ASP.NET Core Web API 與 SSL

weixin_33904756發表於2018-06-20

SSL

一直沒有真正研究過SSL，不知道下面的理解是否正確。

SSL是Secure Sockets Layer的縮寫，它用來保護伺服器和客戶端之前的通訊。它是基於信任+加密的概念。

在介紹SSL的原理之前，首先介紹一下加密（Encryption）的概念。

在很多的應用/API裡，最常見的一種加密的方式是對稱加密（Symmetric Encryption）。

對稱加密的原理是這樣的：比如說甲方想要傳送一些資料給某個呼叫者（乙方），乙方可能在某個程式或客戶端伺服器裡，或者是跨越網路的。總之是兩方通訊。而甲方傳送加密的資料需要一些加密的方法，這個加密方法雙方必須都知道（例如AES），此外還需要一個secret，它是一個任意的字串，加密方法需要使用secret來進行加密。使用這樣的加密方法把資料加密，然後加密的資料就會被髮給乙方。乙方在接受這個加密後的資料之後，需要同樣的加密方法和同樣的secret來進行解密。所以對稱加密的弱點也就在這，這個secret需要在雙方共享。

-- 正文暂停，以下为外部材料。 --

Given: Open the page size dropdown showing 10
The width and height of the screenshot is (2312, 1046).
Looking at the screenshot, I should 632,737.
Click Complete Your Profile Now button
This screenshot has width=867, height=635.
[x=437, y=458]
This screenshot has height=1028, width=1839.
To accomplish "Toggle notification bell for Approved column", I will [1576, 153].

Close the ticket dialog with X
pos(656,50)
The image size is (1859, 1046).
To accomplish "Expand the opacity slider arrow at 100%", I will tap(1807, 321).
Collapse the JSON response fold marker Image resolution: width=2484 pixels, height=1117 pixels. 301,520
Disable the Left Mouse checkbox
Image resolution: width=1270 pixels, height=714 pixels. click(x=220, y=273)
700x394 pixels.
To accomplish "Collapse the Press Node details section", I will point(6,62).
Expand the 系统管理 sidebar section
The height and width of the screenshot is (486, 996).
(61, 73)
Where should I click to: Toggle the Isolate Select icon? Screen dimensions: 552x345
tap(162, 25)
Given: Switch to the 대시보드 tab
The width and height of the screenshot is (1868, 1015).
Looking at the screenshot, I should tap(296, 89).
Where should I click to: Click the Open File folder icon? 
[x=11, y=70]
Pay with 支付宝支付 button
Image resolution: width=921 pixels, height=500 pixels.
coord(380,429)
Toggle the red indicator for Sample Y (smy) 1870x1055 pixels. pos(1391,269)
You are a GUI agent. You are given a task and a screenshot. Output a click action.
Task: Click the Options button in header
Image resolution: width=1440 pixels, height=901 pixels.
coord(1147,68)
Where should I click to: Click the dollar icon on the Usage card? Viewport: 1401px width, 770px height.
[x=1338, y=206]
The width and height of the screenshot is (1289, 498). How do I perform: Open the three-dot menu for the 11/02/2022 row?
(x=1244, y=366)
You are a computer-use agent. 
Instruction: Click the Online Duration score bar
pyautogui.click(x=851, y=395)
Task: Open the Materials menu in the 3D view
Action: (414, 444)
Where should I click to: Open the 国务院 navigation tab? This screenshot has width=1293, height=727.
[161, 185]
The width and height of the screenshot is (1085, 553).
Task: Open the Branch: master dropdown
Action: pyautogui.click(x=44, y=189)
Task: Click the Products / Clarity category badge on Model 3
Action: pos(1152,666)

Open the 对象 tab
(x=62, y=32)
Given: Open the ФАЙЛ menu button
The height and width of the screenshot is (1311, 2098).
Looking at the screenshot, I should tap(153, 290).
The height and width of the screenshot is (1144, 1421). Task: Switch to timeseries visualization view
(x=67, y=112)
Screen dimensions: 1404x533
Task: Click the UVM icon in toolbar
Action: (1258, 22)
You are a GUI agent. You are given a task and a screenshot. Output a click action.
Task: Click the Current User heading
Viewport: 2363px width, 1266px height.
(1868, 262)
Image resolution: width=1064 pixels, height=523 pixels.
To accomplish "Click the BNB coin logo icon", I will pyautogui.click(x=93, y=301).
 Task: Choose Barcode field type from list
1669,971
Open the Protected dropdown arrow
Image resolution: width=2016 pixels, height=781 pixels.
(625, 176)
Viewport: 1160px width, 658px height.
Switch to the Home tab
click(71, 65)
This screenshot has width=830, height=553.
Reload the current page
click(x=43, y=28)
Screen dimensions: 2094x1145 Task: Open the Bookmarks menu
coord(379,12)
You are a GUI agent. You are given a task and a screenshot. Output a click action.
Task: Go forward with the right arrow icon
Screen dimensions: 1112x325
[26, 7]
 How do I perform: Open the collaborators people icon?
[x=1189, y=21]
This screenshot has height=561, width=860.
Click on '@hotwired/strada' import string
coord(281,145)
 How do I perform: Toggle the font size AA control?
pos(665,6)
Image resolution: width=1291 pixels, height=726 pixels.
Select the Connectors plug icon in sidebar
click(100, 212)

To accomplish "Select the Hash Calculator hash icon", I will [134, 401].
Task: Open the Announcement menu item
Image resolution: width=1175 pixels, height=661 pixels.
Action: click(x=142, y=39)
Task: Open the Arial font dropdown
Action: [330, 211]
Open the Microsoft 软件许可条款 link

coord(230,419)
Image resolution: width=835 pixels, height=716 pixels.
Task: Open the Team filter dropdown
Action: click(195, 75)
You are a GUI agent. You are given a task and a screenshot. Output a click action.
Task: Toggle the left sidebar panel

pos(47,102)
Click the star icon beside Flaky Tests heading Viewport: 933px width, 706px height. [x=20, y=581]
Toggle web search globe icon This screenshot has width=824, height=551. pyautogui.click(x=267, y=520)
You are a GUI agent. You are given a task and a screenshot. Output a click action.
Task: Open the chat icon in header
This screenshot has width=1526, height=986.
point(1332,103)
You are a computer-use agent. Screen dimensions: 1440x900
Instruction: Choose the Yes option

而對於SSL來說，它還可以使用第二種加密方式：非對稱加密（Asymetric Encryption）。

非對稱加密的原理是這樣的，它也需要加密方法來對資料進行加密，但加密的時候使用的是public key

，這個public key是從乙方那裡獲得的；它實際就是一個secret，但是這個secret並沒有被保護，所以乙方並不擔心甲方或其他方使用它來進行解密，因為public key不可以用來解密，它只能用來進行加密。而當乙方接收到加密資料之後，它使用private key來進行解密，這個private key是保密的，別人不知道的，這樣乙方就可以得到解密後的資料。

所以非對稱加密的優勢還是很明顯的。

SSL使用這兩種加密方式。

當客戶端和（Web）伺服器使用SSL進行通訊前會有一個SSL握手的操作，使用者是不會察覺這個動作的，它發生在真正呼叫API之前。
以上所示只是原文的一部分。